旦那の両親が住む、同じくペンシルバニア州の家より1時間短いドライブで行けるので、我々にとっては少し楽です。
今日は今遊びに来ているTの親友S君も一緒に5人で、スバルにギュウギュウ詰めになって行きました。
気を利かせてわたしが後部座席の真ん中に座ったのだけど、そこって両側の座席より盛り上がっていて、しかも固い!
大げさに言うと、らくだのこぶの上に乗っかってるような……案の定、帰りの半分ぐらいの所で尾てい骨の辺りが痛くなってきて困りました。
旦那は「ボクは足が長いから、後部座席には座れませぇ~ん」とはじめっから座る気無し。
でも、久しぶりに、TとKにぴったり挟まれて座っているのが、なんだか嬉しい母なのでありました。
ヤツらは狭いだの暑いだの、もうちょっと向こうに行けへんかだの、おまけに旦那は、「ちょっとそのビッグヘッド、ど真ん中で全然後ろが見えへん!」
え~え~どうせわたしゃ五頭身ですよ!松井選手もまっつぁおなデカ頭っすよ!

T&Kは爆笑、S君は慌てて「いや、でも、デカい頭だと脳みそもデカいはずだから、きっと頭がいいってことですよ
火に油を注ぐってのはそ~ゆ~ことを言うねん!と、三人の頭にゲンコツをお見舞いしてあげました。

皆で美味しく感謝祭料理をいただき、旦那母の音頭で乾杯をしました。
「皆でこうしてまた揃って感謝祭を迎えられたこと、そしてTが2000年にアメリカにやってきて、猛烈な努力の結果、あと3週間で大学の卒業を迎えることに感謝して」
胸がジンとしました。
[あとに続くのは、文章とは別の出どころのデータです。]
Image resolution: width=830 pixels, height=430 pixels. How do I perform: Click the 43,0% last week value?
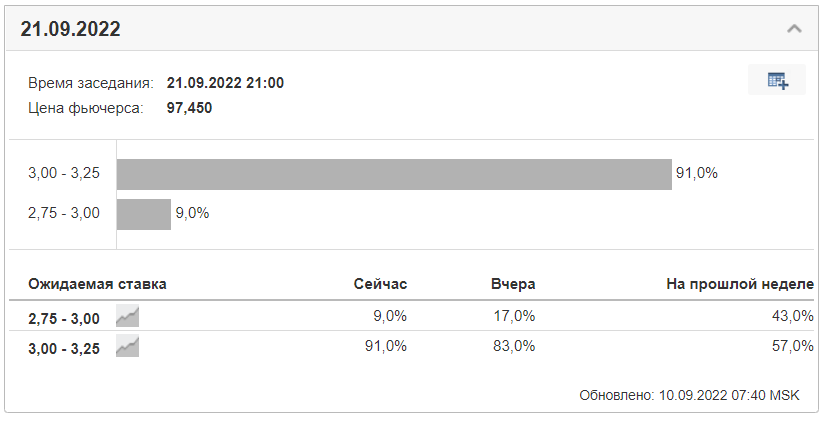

来月の18日の卒業式は、Tの23才の誕生日でもあります。
旦那の両親と旦那姉も、ホテルに1泊までして、遠くヴァージニアでの卒業式に参加してくれる予定になっています。
この国に生まれ育った者でさえ卒業するのが難しいと言われているTの大学のエンジニア科は、とりあえず最後までくじけずに残ったことだけでも大したもんだとよく言われます。
2年生のはじめに、心身ともに弱り切り、話すことも寝ることもままならず、食べさせようにもすぐに吐いてしまうTを見て愕然としたあの日。
事の発端はネットゲーム。世界中にいる、そのゲームの愛好者がバーチャルでグループを作り、時間制限無しでやりたい放題。
本当に恐ろしい、やっている当人が止めた方がいいと思っていてもなかなかやめることができないゲームなのでした。
ゲーム全部を非難するつもりは毛頭無いけれど、ついついゲームに熱中してしまうあまりに睡眠のサイクルが無茶苦茶になり、起きなければならない時間に起きられなかったり、食べられなかったり、トイレにさえも行けなかったり、外から見たらもう完全に異常な世界です。
これで身体に支障が出ないはずがありません。もちろん大学の授業やテストにもうっかりが出て、それで成績もどんどん落ちて、それがどうしてか分かっているだけにさらに落ち込む。
その悪循環から抜け出せなくてもがいていたのでした。

あの頃は毎晩彼に話しかけました。電話は嫌がるので、一方的なe-mailで。
返事は来なかったけれど、読んでくれていると信じて。

ゲームから足を洗った後、Tは生まれ変わったように、すっきりとした顔で、また大学生に戻りました。
今は卒業を目前にしたプロジェクトを必死に仕上げようと頑張っています。
ついさっき、今の今まで全くうまく進んでいなかったプログラミングが、あともう一歩というところまで来たらしく、めちゃくちゃ嬉しそうです。
その成果が出ているパソコンの画面をわたしにも見せてくれるのだけど、残念ながらチンプンカンプンでさっぱり分かりません。

旦那と英語を、深いところで拒絶し続けてきたT。
けれども彼の優しさが、それを無理矢理心の中に押し込んで、それでもっともっと苦しくなって、けれどもやっぱり本当の気持ちを外になかなか出せなかったT。
わたしが母親だったばっかりに、もしかしたら経験しなくても済んだ長い長い間の貧乏と、そこから派生するたくさんの辛いことを経験させられた子だけど、
それだからこそ、その分強く、優しく、深く思い遣れる男になってくれたと信じたいです。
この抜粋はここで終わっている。